══ Records to process ══

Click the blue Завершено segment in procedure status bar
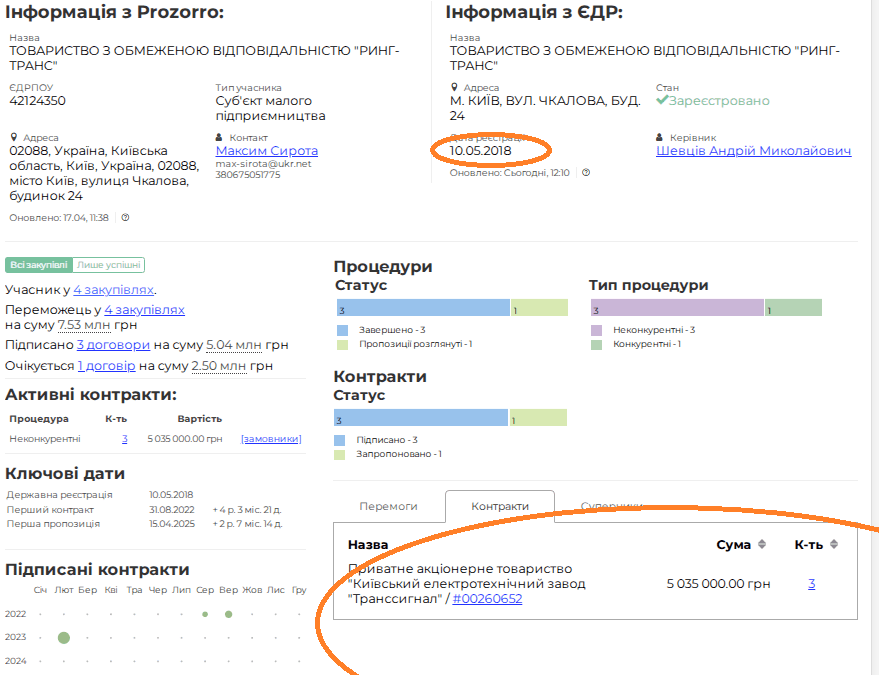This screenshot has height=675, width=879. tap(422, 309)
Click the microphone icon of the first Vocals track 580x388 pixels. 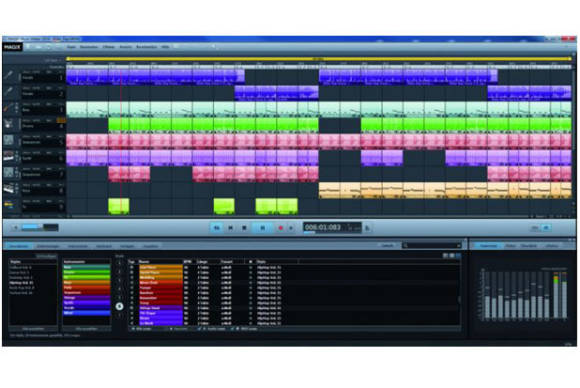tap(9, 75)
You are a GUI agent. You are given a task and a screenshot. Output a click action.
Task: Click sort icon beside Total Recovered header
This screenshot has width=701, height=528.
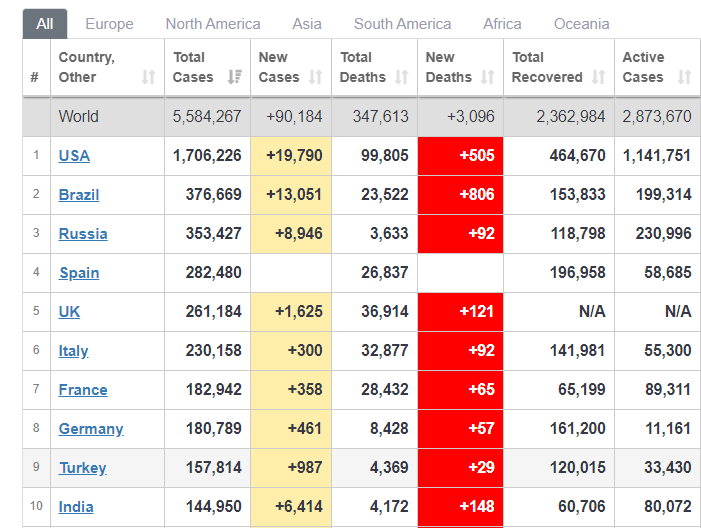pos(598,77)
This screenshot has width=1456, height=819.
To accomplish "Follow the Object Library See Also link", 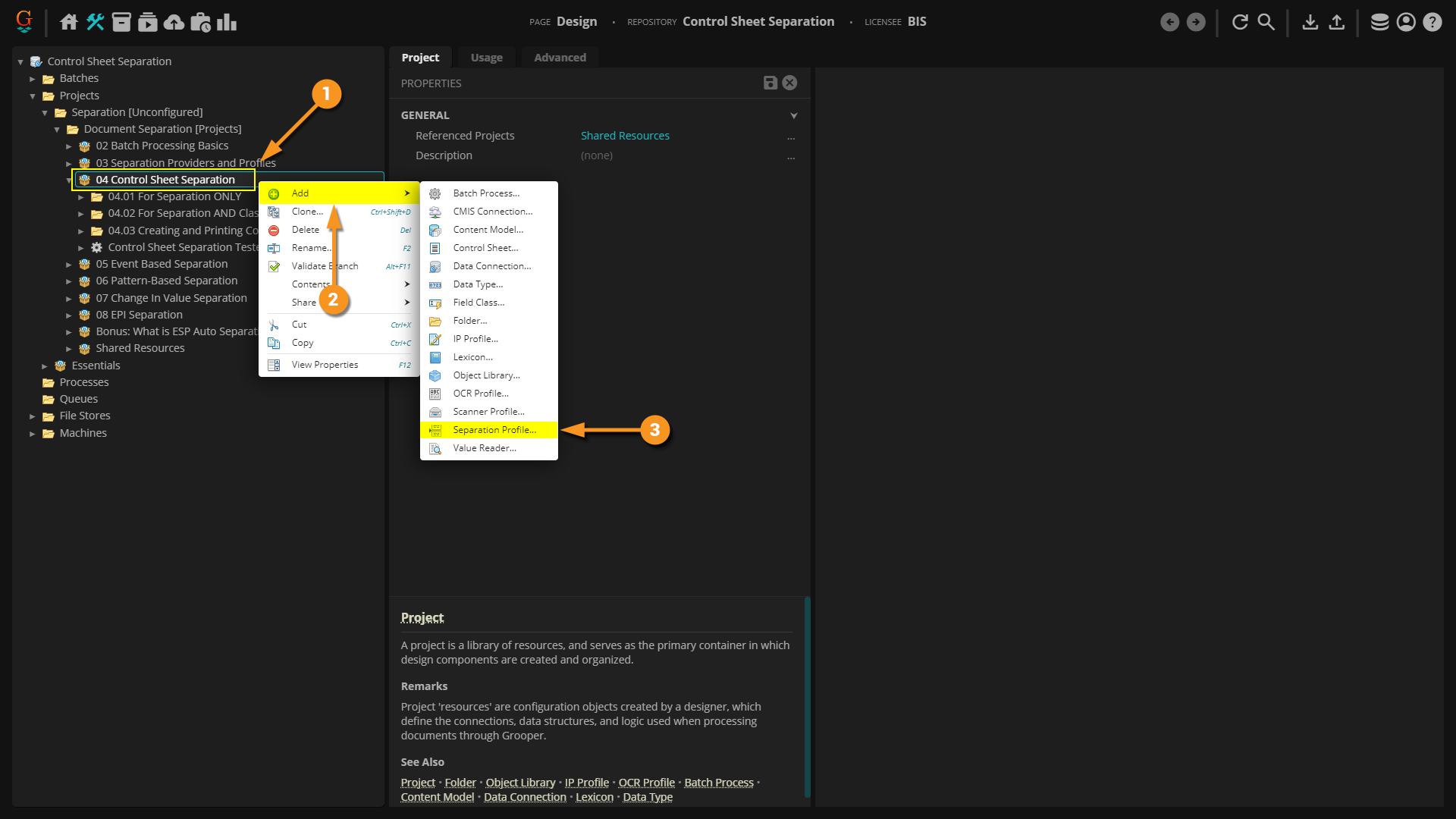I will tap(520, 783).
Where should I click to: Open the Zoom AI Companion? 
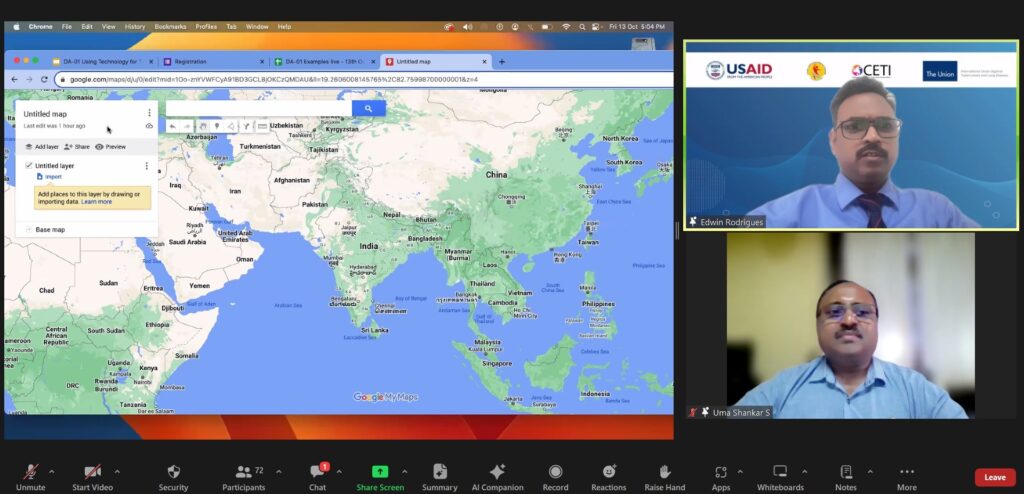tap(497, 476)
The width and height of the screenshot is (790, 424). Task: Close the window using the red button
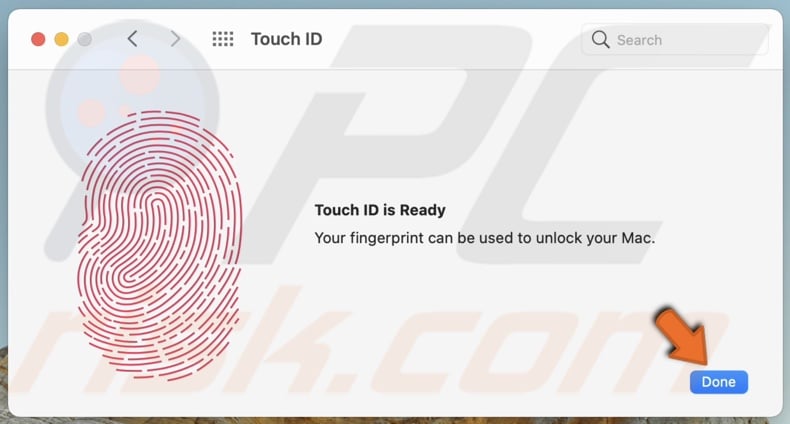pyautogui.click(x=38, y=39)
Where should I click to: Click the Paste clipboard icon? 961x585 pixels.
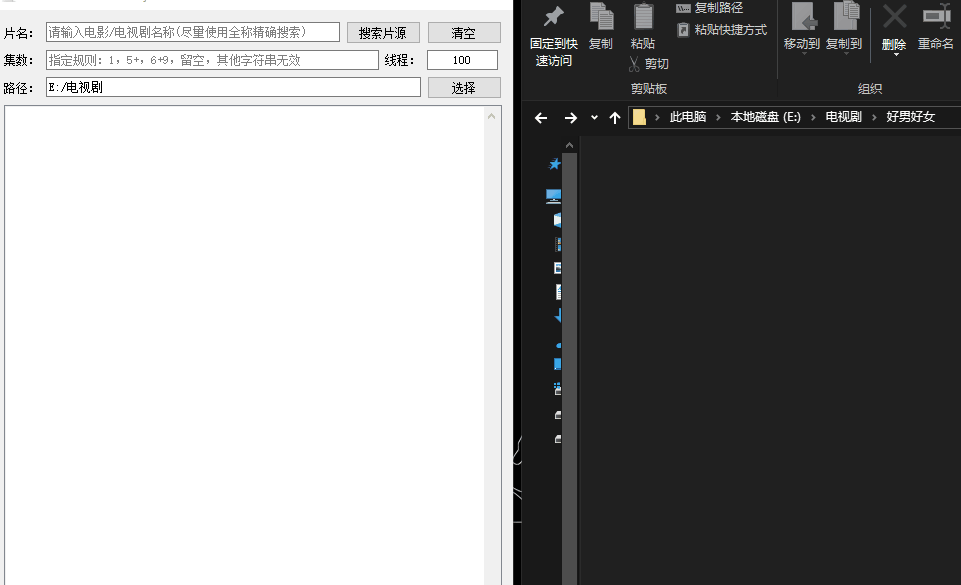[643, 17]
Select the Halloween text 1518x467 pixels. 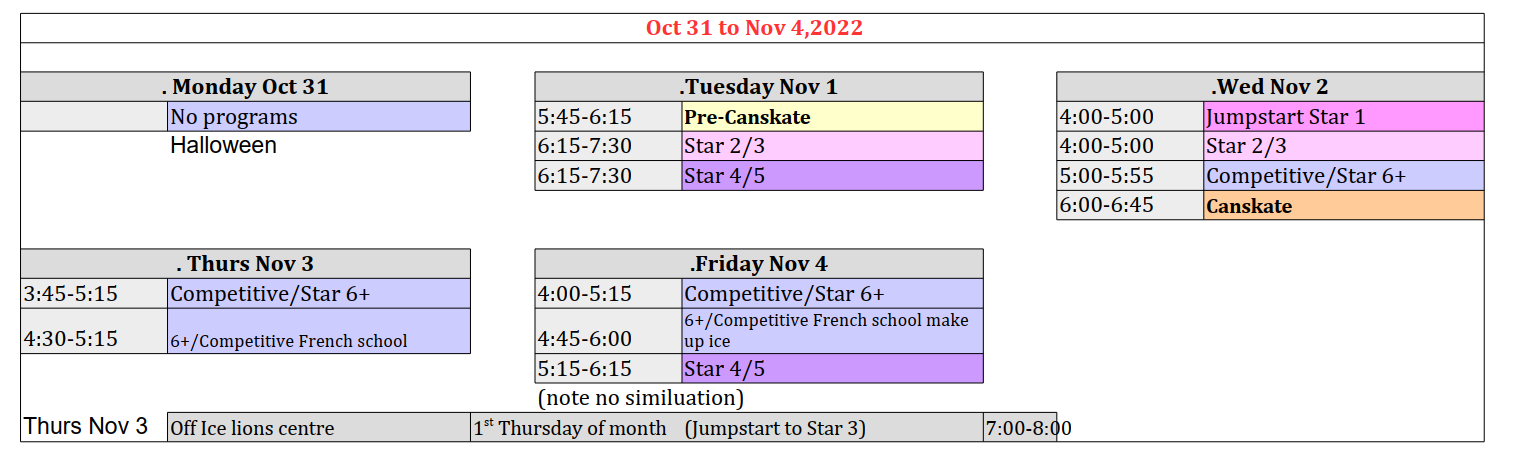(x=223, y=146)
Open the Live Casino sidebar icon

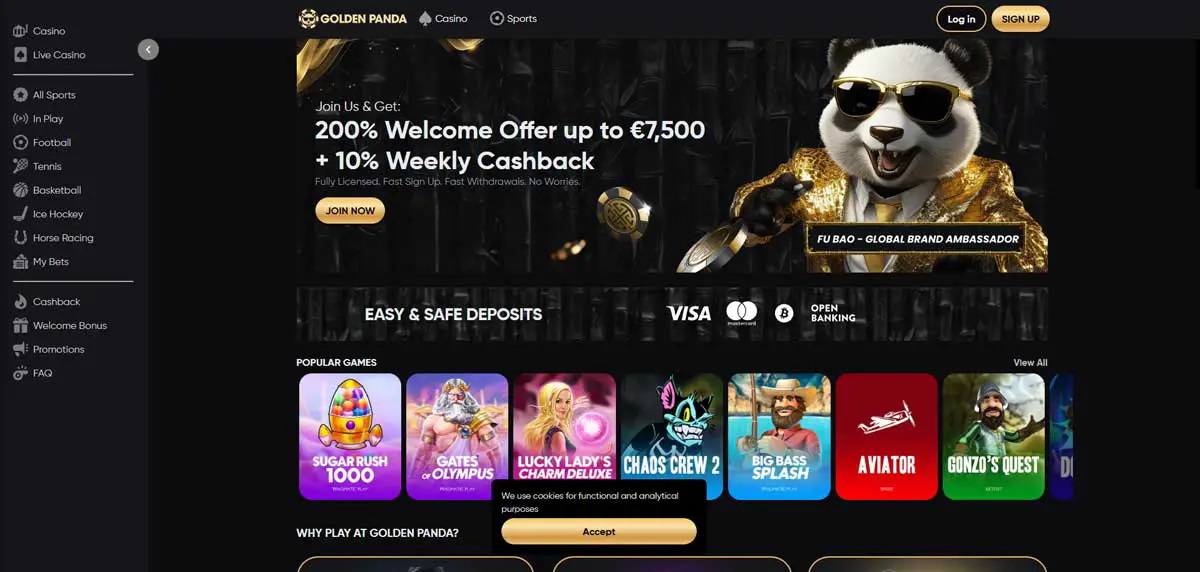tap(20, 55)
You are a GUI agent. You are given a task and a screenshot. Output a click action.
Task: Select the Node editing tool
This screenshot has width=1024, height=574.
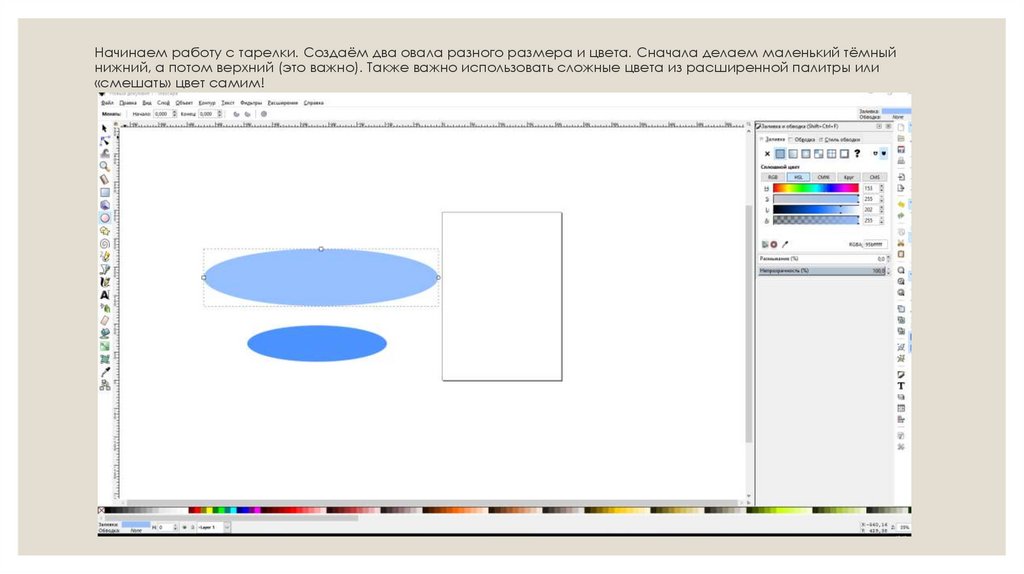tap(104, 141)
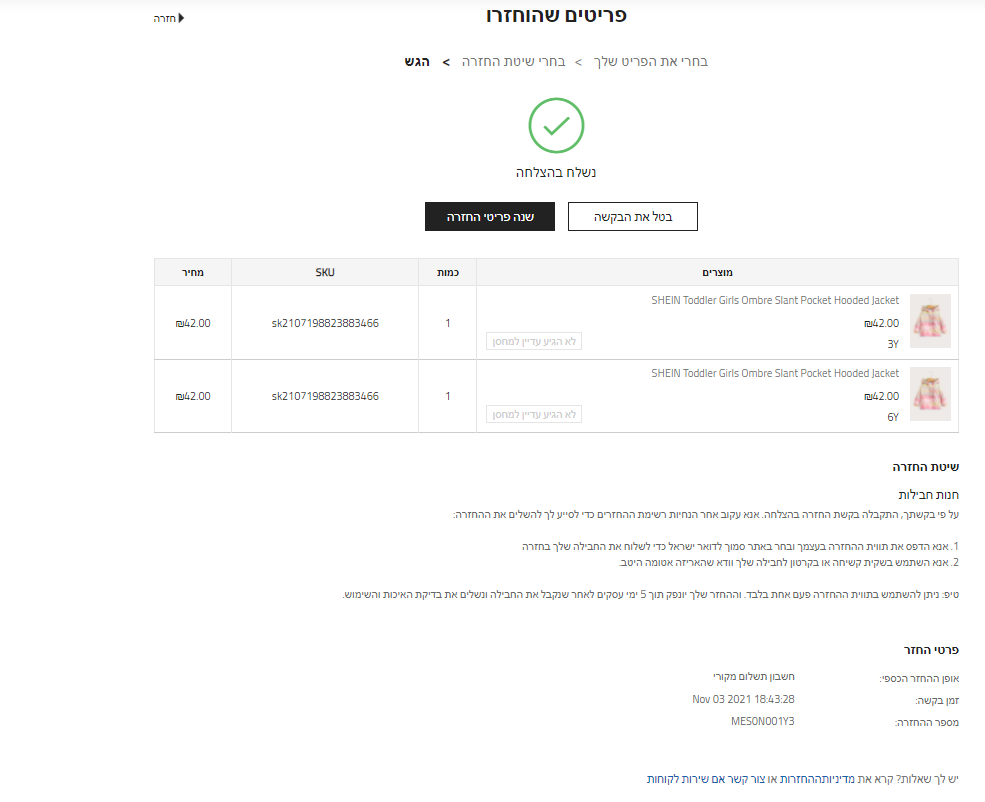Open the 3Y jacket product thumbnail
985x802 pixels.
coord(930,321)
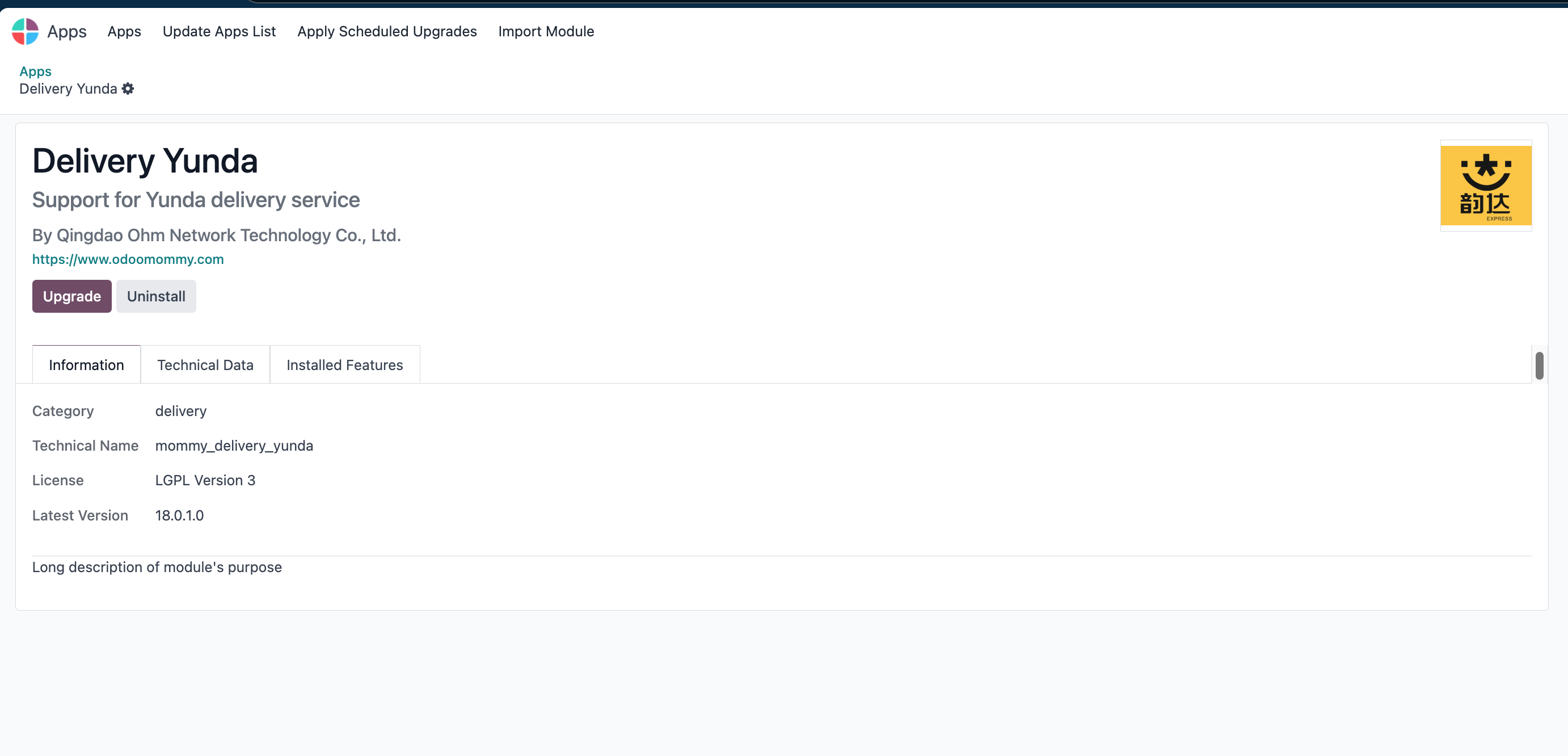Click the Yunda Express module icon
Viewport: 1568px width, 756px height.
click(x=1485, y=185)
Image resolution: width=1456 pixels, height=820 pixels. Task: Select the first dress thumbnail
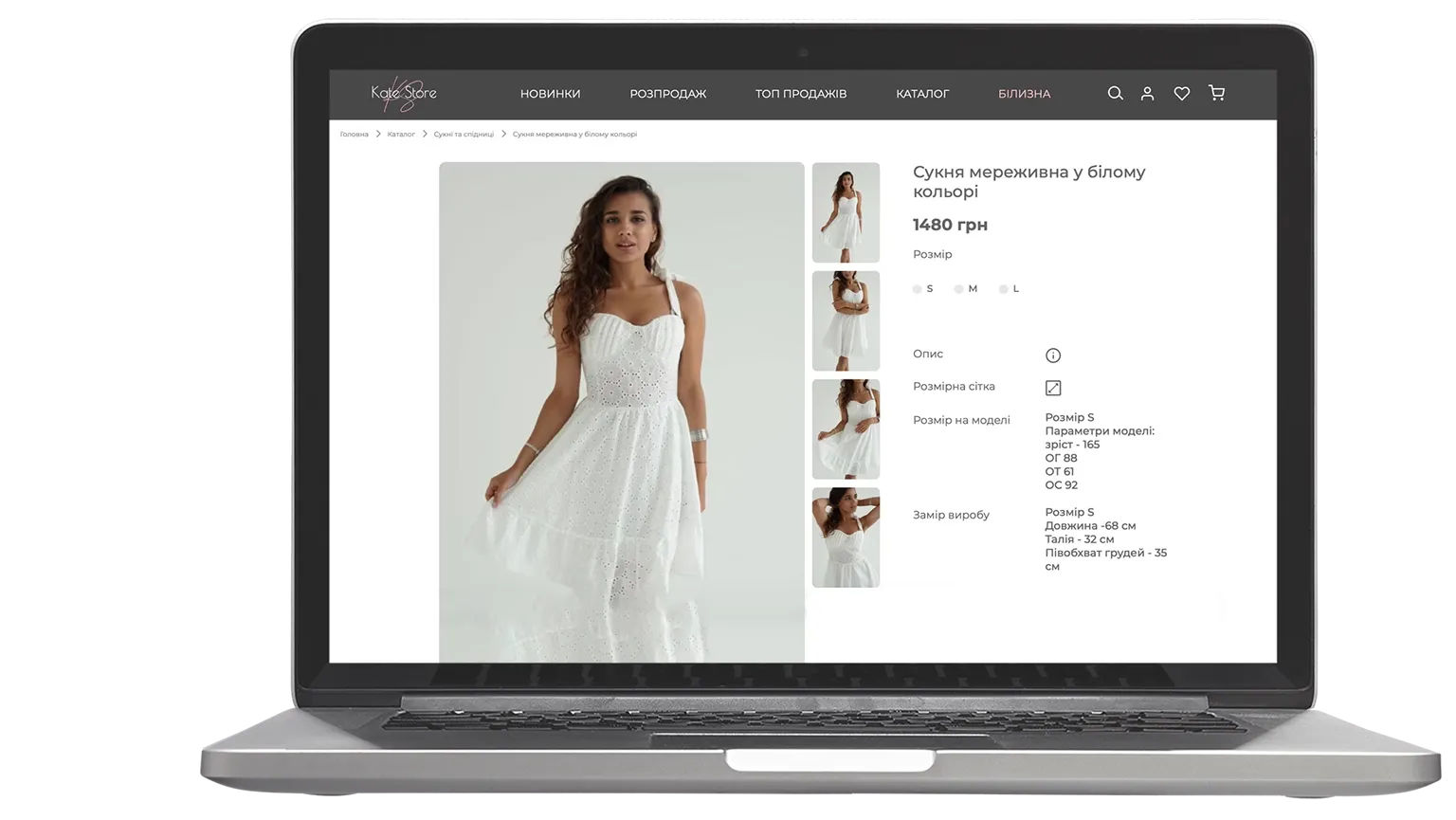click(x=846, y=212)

═══

§ **What you will do**:
Copy out the final part of the material exactly, starting with the line containing "Image resolution: width=1456" and continuing through the end of the material, with the pictures omitted.

§ **Worked answer**:
Image resolution: width=1456 pixels, height=820 pixels. Task: Select the first dress thumbnail
click(x=846, y=212)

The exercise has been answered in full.